Later in the speech, King addresses the ‘market operation of our economy’ that propagates unemployment and idleness. While King had no idea that technology, artificial intelligence and smart robots might one day come for our jobs, he was referring to the profit driven motivations behind our market system that compel executives to manage to maximize the bottom line and boost share prices. While we root for higher profits as investors, we don’t think enough about creating a sustainable economic system that addresses the welfare of all people or the impact on our planet. King was addressing the former through these words:

"..We have come a long way in our understanding of human motivation and of the blind operation of our economic system. Now we realize that dislocations in the market operation of our economy and the prevalence of discrimination thrust people into idleness and bind them in constant or frequent unemployment against their will. The poor are less often dismissed from our conscience today by being branded as inferior and incompetent. We also know that no matter how dynamically the economy develops and expands it does not eliminate all poverty."

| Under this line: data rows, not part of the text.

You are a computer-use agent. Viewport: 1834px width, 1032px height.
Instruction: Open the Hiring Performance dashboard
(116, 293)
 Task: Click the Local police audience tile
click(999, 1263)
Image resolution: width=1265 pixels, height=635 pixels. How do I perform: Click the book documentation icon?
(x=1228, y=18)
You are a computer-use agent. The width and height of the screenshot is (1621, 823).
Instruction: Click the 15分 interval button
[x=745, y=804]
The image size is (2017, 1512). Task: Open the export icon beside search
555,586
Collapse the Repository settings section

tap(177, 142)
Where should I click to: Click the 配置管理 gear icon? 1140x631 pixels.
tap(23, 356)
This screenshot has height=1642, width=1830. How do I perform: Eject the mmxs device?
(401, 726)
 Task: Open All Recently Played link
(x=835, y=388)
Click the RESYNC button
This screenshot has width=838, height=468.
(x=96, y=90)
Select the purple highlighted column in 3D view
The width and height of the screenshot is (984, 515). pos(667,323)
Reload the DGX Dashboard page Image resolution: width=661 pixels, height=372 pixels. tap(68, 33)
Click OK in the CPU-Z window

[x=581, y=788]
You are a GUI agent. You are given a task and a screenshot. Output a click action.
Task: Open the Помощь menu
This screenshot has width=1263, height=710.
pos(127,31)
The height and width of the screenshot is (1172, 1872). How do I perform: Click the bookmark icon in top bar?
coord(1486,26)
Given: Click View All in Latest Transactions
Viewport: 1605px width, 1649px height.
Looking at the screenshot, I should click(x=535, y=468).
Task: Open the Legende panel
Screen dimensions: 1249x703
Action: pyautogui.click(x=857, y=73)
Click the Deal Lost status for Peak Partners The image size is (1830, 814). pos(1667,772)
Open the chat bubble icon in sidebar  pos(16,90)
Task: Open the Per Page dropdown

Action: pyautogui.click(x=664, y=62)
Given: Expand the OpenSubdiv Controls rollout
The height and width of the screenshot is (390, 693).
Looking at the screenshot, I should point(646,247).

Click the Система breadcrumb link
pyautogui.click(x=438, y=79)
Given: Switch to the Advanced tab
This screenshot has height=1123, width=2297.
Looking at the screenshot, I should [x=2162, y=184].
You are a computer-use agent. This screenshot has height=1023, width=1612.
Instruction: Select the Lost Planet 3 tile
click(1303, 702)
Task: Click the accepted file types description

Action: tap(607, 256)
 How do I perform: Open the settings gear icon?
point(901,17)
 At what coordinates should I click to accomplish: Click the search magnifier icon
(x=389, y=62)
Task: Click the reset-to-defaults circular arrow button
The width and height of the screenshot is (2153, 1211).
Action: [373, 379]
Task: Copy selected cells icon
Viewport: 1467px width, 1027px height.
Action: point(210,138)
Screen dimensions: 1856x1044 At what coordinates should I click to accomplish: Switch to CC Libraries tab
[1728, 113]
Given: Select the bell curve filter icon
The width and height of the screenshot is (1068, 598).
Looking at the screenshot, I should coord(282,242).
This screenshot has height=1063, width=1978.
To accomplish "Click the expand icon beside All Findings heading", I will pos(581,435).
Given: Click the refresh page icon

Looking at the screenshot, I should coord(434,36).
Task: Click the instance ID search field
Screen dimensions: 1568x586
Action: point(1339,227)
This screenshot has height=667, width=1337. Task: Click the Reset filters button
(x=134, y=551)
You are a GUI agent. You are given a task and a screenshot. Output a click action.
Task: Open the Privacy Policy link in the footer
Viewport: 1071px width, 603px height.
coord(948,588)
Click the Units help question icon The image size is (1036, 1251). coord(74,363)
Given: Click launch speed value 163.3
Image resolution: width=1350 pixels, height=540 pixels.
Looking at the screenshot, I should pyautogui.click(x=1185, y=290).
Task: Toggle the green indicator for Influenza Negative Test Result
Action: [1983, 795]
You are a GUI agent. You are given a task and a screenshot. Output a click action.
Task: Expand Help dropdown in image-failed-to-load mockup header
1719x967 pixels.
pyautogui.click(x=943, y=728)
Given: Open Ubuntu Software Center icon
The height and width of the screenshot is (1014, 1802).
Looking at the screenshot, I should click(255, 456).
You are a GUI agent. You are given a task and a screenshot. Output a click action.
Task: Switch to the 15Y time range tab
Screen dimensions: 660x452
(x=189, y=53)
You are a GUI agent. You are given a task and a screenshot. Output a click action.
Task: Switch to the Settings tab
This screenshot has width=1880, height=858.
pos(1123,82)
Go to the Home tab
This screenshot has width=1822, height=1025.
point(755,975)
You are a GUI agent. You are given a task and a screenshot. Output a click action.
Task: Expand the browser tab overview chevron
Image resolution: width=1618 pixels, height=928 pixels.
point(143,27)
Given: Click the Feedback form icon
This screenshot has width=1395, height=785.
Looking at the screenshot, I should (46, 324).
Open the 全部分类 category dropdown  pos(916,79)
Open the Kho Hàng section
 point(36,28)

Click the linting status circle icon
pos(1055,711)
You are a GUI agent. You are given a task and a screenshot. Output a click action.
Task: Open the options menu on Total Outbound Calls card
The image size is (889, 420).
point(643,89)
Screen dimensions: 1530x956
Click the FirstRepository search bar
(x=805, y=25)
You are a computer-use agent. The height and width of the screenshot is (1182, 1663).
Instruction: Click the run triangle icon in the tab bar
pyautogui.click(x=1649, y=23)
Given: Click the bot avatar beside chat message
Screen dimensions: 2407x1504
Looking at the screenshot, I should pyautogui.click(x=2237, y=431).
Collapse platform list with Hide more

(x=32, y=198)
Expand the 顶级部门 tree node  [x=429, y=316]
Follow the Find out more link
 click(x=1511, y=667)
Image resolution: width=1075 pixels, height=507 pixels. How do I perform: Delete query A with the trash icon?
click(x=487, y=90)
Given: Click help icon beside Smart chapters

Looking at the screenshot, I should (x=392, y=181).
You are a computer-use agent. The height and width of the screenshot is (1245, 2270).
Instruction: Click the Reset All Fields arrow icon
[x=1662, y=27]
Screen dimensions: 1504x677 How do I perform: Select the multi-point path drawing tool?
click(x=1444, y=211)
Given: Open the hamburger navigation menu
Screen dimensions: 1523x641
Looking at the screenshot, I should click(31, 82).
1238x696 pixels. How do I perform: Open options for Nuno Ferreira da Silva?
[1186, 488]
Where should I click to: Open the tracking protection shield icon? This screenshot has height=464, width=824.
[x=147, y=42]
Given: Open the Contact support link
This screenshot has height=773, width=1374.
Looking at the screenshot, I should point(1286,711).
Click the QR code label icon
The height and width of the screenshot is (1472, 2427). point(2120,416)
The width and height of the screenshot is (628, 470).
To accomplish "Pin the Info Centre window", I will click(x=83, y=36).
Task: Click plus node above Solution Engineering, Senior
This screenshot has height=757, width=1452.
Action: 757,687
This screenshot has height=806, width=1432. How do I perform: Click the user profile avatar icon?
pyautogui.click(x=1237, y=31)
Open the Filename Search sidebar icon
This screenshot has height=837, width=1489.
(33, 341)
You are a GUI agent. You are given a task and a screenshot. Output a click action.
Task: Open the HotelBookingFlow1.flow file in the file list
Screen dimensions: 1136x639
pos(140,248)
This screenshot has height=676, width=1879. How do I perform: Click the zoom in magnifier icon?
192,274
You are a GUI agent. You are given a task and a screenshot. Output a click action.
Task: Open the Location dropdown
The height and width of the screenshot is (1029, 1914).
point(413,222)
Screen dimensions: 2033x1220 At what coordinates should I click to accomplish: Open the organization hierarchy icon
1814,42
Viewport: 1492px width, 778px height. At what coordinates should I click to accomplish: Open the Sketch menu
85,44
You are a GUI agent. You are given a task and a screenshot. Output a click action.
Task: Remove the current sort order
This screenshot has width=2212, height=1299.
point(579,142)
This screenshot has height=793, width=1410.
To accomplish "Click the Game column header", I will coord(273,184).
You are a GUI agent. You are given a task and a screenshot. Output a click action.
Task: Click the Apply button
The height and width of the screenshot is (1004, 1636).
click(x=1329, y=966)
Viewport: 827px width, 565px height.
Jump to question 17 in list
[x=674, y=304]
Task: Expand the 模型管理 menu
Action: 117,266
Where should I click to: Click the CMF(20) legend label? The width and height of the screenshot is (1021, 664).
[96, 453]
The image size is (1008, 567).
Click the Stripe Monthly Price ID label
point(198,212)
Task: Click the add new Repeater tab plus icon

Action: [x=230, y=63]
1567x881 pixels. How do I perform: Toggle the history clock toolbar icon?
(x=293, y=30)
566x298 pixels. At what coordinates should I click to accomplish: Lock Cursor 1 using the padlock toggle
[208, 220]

King’s solution, while controversial then and now, was to force government to create a labor economy wherein the government would create jobs to ‘enhance the social good’, for those people who could not find work. Some may call that a ‘welfare state’. Others might consider it a form a socialism. For King, it was about the fundamental right to work so that everyone could reach their potential and become consumers to keep the economic pump primed. In his own words:

The problem indicates that our emphasis must be two-fold. We must create full employment or we must create incomes. People must be made consumers by one method or the other. Once they are placed in this position, we need to be concerned that the potential of the individual is not wasted. New forms of work that enhance the social good will have to be devised for those for whom traditional jobs are not available…

This was not King’s only economic speech, to be sure. On April 3, 1968, the night before he was assassinated in Memphis. Tennessee, he delivered a speech at the Mason Temple in support of striking sanitation workers. It’s worth a read.

While some may not agree with Martin Luther King’s ideas or the principles behind the Civil Rights movement, his impact is undeniable. Dr. King was able to connect the rights of all people in America to the economic system and the injustices it manifests through his essays, speeches and teachings in ways that profoundly changed the moral consciousness of this country.

For that and so many other reasons, we celebrate him on this day.